Tansug noted great interest in such partnerships, literally creating a win-win by allowing Turkcell to swiftly expand the potential market for its digital services portfolio. He explained the approach today means his company’s services are available in almost every nation in the world, a figure based purely on the product suite developed and excluding its content services.
Tackling challenges head on
For many operators, the emergence of over-the-top (OTT) services proved a blow in terms of revenue generation. Services including WhatsApp cannibalised income, with most service providers unable to capitalise on the increase in mobile data traffic they created.
Tansug explained Turkcell realised there was an opportunity to address this imbalance by including OTT services within its broader digital strategy: “where the infrastructure is independent, we can increase more rapidly”.
Turkcell’s approach sees it “beating the global competitors” with services including its TV offering along with the insight gained when the company was a pure-play provider of connectivity.
Tansug highlighted the TV service’s success was built on “giving enhanced customer experience” to Turkcell’s users, a key part of which is the content it offers alongside bundled tariffs combining the TV element with its broader contracts. “This is differentiation of our services against the competition”.
But the digital services executive noted Turkcell’s networks were another key piece of the pie when it comes to competing with OTTs.
“They are already giant, right?” he quipped, referring to the “billions of customers worldwide” leading OTT service providers have racked up, a sum seemingly insurmountable for a company with its roots in fixed and mobile telephony.

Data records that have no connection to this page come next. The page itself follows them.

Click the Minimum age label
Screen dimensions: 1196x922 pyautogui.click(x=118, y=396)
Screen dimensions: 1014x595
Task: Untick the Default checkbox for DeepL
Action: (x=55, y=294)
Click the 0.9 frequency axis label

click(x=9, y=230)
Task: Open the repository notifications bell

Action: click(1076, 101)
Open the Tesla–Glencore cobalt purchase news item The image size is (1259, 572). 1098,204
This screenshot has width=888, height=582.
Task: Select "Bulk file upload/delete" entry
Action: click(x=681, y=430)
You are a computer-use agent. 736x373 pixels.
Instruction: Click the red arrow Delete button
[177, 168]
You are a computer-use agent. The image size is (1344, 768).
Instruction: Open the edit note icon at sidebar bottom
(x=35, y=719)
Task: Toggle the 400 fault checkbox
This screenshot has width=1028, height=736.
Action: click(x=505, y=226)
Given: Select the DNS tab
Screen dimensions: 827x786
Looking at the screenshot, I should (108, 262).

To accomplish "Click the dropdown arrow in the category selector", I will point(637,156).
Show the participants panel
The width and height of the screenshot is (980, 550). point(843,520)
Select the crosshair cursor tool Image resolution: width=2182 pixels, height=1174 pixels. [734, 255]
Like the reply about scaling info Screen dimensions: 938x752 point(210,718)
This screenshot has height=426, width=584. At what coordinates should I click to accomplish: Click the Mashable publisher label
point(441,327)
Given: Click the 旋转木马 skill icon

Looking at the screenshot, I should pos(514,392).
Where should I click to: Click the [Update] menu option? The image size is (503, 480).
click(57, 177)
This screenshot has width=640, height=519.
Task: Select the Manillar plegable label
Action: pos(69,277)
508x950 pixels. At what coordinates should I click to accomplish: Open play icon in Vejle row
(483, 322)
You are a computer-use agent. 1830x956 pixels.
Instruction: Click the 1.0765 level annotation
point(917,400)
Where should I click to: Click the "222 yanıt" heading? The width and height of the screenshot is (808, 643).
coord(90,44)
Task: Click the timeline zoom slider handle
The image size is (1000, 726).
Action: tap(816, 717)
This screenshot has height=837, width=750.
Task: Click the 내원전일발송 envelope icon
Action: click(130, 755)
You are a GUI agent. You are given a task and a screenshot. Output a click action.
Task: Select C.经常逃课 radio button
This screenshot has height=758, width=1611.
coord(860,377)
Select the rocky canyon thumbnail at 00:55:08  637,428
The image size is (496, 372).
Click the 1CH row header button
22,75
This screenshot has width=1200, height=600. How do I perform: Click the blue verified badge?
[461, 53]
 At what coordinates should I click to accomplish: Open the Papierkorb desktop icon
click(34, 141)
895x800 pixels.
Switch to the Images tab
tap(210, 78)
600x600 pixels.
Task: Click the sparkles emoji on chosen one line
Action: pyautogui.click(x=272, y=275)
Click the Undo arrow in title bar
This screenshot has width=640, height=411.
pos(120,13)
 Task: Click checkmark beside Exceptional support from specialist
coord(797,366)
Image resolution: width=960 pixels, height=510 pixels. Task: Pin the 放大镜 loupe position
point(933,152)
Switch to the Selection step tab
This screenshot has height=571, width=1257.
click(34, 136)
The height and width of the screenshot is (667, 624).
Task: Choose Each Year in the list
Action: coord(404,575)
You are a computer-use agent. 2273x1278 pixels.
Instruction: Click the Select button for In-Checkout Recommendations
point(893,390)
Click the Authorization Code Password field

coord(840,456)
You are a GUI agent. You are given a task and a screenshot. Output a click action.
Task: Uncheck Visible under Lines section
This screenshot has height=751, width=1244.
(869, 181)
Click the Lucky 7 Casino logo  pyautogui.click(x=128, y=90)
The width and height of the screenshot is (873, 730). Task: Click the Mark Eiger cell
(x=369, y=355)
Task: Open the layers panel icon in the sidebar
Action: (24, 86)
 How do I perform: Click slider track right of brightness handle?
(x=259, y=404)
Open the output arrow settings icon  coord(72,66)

However, Tansug explained Turkcell’s strength “is our telecom muscles”. It has established a beachhead by “doing operator integrations, the network integrations”, all aspects its very history leaves the company well-placed to achieve.
Of course, relying on the past to forge a path to the future is not sufficient by itself, and perhaps not even in-keeping with the ethos of Turkcell’s own digital transformation. Tansug noted the underlying strength also required to develop its own services to compete with those provided by OTT players head-on.
“Let me give you an example…let’s take the instant messaging application like WhatsApp. We have an instant messaging application, BiP. We are making the operator integrations for BiP. And what can you do via this operator integration? You can make real GSM calls, real fixed-line calls. You can receive calls. You can manage a second number…And you can actually use your fixed number on your mobile when you are at your home”.
The service is a real world example of how Turkcell is employing its historic strengths to take the fight to OTT companies, another element in its strategy of delivering a differentiated experience which only a digitised operator can deliver.
Of course, another element a company which began in traditional communications holds is its relationships with equipment vendors.
Tansug noted Huawei was Turkcell’s biggest strategic partner, a relationship the company can use to develop future use cases.
There is also a further international element to Turkcell’s close partnership with Huawei, in terms of tapping the equipment vendor’s global markets and experience of operating in a broad range of countries.
Tansug noted the strategy Turkcell adopted is “not easy” but is “a must” for traditional telecoms players. In addition to delivering an enhanced customer experience, the digital-first strategy is also positioning the company to capitalise on the emerging value of data, potentially opening another avenue in its widening revenue strategy.